**Extrait du texte:**
┄┄┄┄┄┄

N°76, 100cm X 100cm, peint en avril 2016.
Mon entrée dans l’art abstrait
Je suis née
à Paris quinzième. J’ai élevé mes
enfants et enseigné dans l’arrondissement voisin le quatorzième. Là, pendant vingt-cinq
ans, j’ai été fidèle à divers cours de dessin, pierre noire, gouache, aquarelle,
pastel, acrylique. Que du figuratif : les
natures mortes, les modèles vivants, les bouquets de fleurs et les bouquets de
bouteilles ont fleuri cette période de ma vie. Et puis, en 2013, j’ai voulu bousculer mes acquis,
ouvrir une nouvelle fenêtre et me lancer dans l’abstrait.
Sur
Internet, j’ai cherché des cours qui m’intéresseraient et j’ai finalement déposé
un dossier à la Mairie de Paris pour entrer aux Ateliers Beaux-Arts. J’ai
notamment remarqué les cours de Martin Bissière. Fils de Louttre B, peintre et
graveur et petit-fils de Roger Bissière, précurseur de l’art non figuratif ;
cette lignée inspirait le respect. Je suis allée voir les tableaux de Martin
Bissière : j’ai découvert des tâches de couleurs qui ne me disaient trop
rien mais c’était abstrait et coloré.

┄┄┄┄┄┄

**Jeu d'enregistrements:**
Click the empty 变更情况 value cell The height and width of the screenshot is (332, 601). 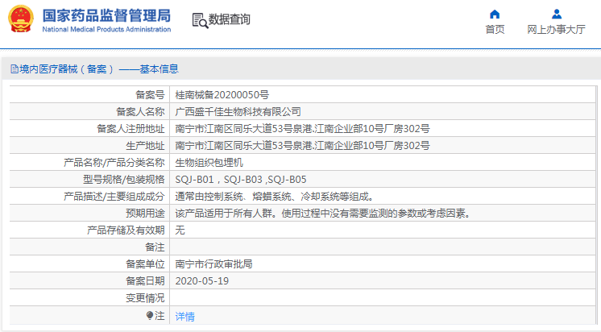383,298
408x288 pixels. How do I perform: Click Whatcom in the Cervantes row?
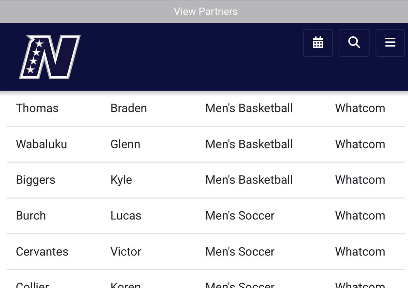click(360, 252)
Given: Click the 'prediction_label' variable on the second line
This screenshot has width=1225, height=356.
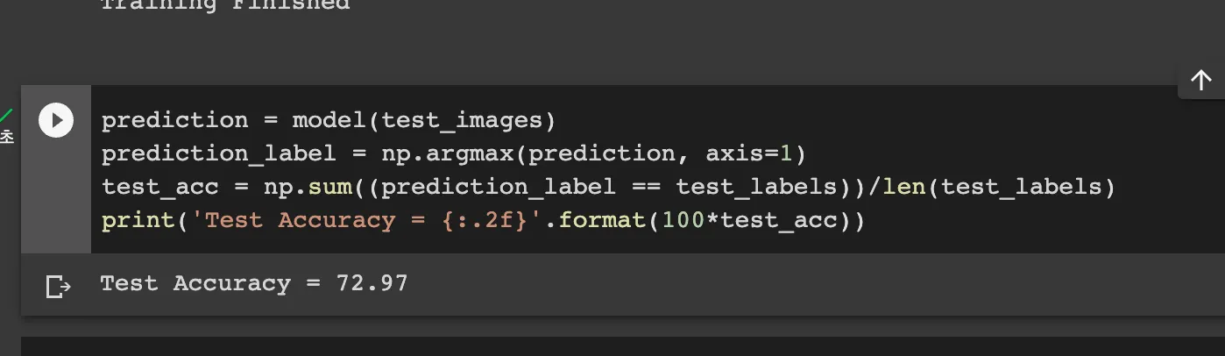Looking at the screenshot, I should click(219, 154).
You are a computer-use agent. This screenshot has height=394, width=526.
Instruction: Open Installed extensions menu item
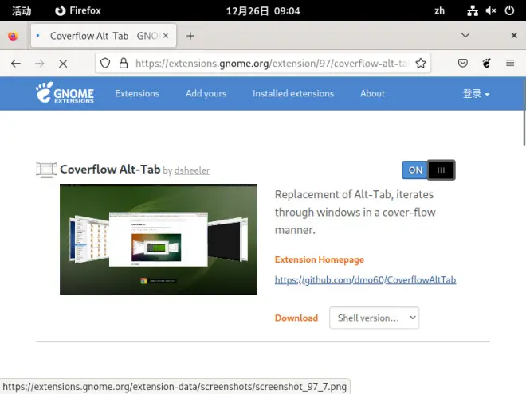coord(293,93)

┄┄┄┄┄┄

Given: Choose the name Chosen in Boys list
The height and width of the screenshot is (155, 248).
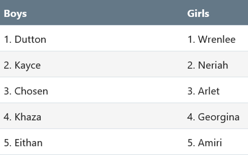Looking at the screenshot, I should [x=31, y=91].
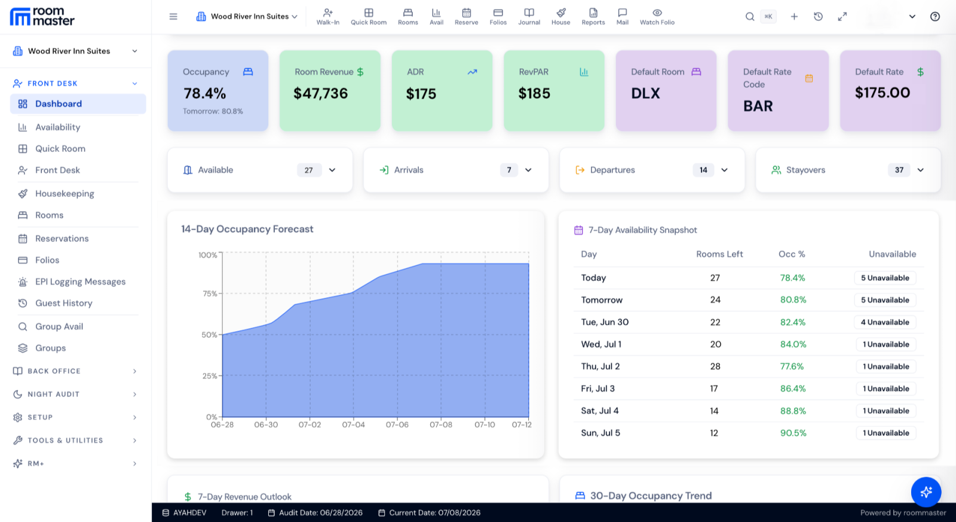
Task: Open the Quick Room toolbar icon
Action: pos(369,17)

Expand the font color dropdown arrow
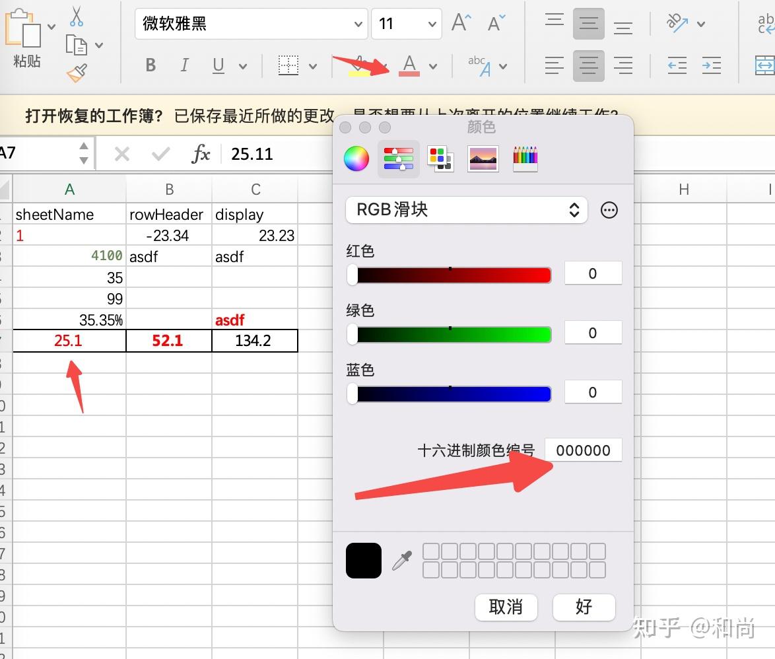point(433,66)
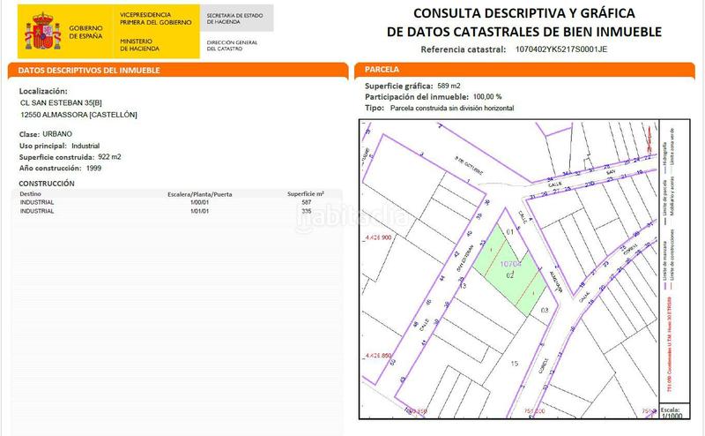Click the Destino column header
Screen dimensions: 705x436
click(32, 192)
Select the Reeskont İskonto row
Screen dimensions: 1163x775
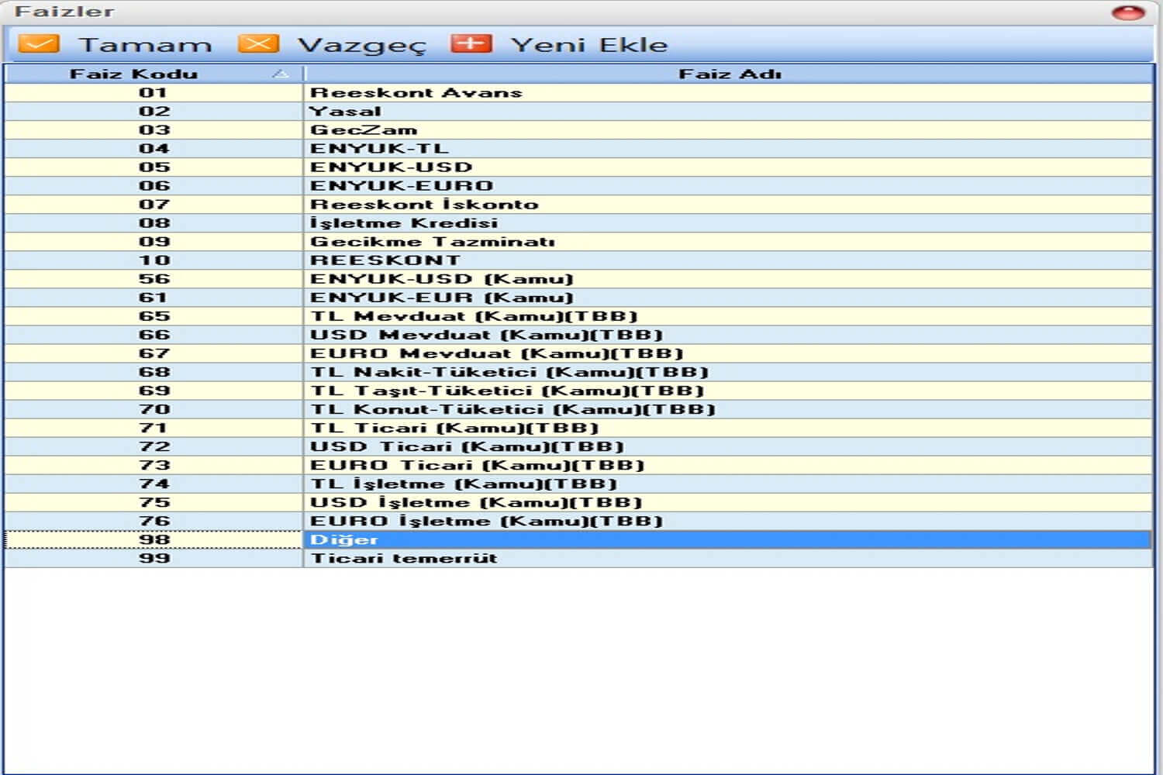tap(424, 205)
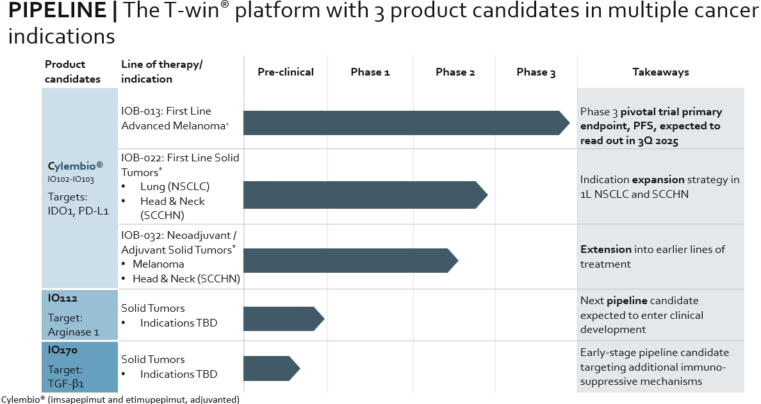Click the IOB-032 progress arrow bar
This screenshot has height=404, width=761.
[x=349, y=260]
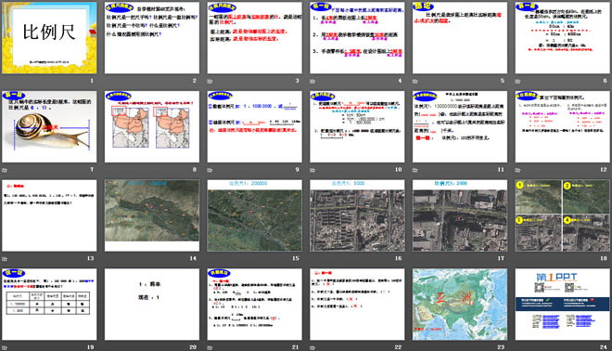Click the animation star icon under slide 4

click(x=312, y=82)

┄┄┄┄┄┄

**Consignes à suivre:**
a – Dans le récit sur l'art abstrait, en quelle année la personne qui parle a-t-elle voulu se lancer dans l'abstrait ?
b – Recopiez le passage du récit sur l'art abstrait qui va de « N°76, 100cm X » jusqu'à « lancer dans l’abstrait. ».
c – Prolongez le récit sur l'art abstrait à partir de sa dernière phrase.
Les enregistrements n'ont aucun rôle dans ce travail.

**Réponses attendues:**
a – En 2013.

b –
N°76, 100cm X 100cm, peint en avril 2016.
Mon entrée dans l’art abstrait
Je suis née
à Paris quinzième. J’ai élevé mes
enfants et enseigné dans l’arrondissement voisin le quatorzième. Là, pendant vingt-cinq
ans, j’ai été fidèle à divers cours de dessin, pierre noire, gouache, aquarelle,
pastel, acrylique. Que du figuratif : les
natures mortes, les modèles vivants, les bouquets de fleurs et les bouquets de
bouteilles ont fleuri cette période de ma vie. Et puis, en 2013, j’ai voulu bousculer mes acquis,
ouvrir une nouvelle fenêtre et me lancer dans l’abstrait.

c –
Une galerie
de Soissons précisait ; « Le travail de M. Bissière tourne autour
de l’accident, du désir et de la violence, ses œuvres sont traversées d’une
gestuelle énergique. Elles sont tachées de glacis colorés et de formes qui se
construisent puis se disloquent. »
La description
de son atelier annonçait : Initiation aux processus picturaux et à l’abstraction.
Sur des toiles de grands formats montées sur châssis et posées à même le sol,
les élèves sont invités à se familiariser avec les outils du langage abstrait
qui sont les tâches, les signes, les aplats. » Oui, découvrir le
langage abstrait m’a tenté.
Mon dossier étant
accepté, en septembre 2013, pour quatre annnées et ceci quinze heures par semaine, me voilà lancée dans l’atelier Beaux-Arts de Paris-Glacière n° 32.
Les formats des châssis préconisés sont grands : 1m20 par 1m20, 1m50 par 1m50, ou 1m95 par 1m30. Je me contenterai de formats 120cm X120cm,130cm X 97cm et 100cm X100cm, sur lesquels je vais goûter au lâcher-prise.
Martin
Bissière nous invita à suivre sa démarche : « Je peins des
formes d’agressions, de la piqûre en passant par l’enfermement. J’inscris des
images violentes dans un contexte volontairement abstrait, parce que je ne veux
pas de lecture rationnelle mais une mise en abîme ; que le spectateur se
demande : Comment en est-on arrivé là ? »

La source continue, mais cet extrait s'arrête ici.